Nintendo’s support site is very short on information. One thing that I tried was to follow their dubious firewall advice, and forward tcp ports 8910, 29900, 29901 and 29920 plus all udp ports to a static IP for the DS. I think this helped a little bit, as now I can sometimes get three player races. It’s very strange though. I’ve used tcpdump on the router, and I can see normal udp traffic from my opponents going to and from the DS. But if I do a port scan via nmap, I can’t find any open ports on it. So what is going on? I think that Nintendo WFC tries to do some sort of NAT traversal, allowing inbound connections by using outbound traffic to create openings in the NAT state table.
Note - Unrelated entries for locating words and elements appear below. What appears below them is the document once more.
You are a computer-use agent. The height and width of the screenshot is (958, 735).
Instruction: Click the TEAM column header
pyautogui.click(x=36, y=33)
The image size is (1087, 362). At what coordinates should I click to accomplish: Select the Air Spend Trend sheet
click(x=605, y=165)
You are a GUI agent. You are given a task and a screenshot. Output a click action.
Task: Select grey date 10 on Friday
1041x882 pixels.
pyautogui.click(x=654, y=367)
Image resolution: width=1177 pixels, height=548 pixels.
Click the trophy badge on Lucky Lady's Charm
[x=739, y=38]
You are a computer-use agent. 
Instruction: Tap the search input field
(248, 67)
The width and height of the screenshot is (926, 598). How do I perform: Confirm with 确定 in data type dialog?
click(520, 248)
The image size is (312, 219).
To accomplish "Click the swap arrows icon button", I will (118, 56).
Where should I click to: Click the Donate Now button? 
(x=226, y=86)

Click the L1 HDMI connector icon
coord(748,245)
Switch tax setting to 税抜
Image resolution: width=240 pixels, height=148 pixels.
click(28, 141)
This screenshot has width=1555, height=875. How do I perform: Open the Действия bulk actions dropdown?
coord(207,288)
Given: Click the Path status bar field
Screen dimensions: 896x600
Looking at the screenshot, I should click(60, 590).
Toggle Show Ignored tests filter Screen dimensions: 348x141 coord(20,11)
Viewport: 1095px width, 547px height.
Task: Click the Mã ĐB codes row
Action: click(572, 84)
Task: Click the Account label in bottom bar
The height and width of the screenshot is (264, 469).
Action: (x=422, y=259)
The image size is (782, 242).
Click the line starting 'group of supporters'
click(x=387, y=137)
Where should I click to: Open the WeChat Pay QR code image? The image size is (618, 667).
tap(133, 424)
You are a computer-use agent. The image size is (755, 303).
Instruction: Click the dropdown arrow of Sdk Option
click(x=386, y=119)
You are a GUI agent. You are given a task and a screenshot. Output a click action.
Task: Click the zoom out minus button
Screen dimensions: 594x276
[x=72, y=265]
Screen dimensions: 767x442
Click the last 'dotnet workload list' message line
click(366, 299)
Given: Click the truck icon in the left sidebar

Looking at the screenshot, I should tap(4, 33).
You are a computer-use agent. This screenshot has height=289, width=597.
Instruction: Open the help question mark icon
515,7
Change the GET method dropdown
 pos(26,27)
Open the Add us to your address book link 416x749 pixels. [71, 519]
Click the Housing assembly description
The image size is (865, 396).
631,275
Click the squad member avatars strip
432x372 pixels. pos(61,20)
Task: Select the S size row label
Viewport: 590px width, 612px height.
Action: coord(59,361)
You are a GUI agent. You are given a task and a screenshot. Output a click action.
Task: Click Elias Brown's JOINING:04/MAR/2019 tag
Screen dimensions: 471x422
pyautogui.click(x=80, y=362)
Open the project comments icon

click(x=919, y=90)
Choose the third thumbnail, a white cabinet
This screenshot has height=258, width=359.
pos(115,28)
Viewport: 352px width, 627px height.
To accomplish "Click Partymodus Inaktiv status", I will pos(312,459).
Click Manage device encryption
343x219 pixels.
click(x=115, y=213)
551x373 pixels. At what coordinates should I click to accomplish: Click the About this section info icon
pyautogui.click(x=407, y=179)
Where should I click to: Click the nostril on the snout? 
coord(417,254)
In theory, it’s a great idea. Peer to peer online gaming, without having to mess with port forwarding and firewall rules. Unfortunately it doesn’t work very well through my OpenBSD router. I can connect to some players, but not many. I’ve had some luck getting 4 player races by searching for Rivals, which only attempts to connect to people you have raced before.
Jay let me test some of my theories using his Linksys WRT54G. Once I dropped it from WPA to WEP, I was able to connect the DS. The Linksys NAT seems a little more WFC friendly, as I consistently found two or three opponents to race against, in reasonable amounts of time.
So to get the most from playing online I might have to hook my D-Link directly to the net and move my OpenBSD box behind it. Or I might buy a Nintendo USB WiFi adapter, which lets a Windows computer serve as a DS WFC specific access point. Maybe finding opponents would be more successful with that setup. Plus there are Linux drivers to use the Nintendo adapter as a regular WiFi card, as well as some interesting homebrew possibilities for the chipset. I’m not sure if I want to spend $40 on something that might not make any difference at all though, and google seems to know very little about the topic.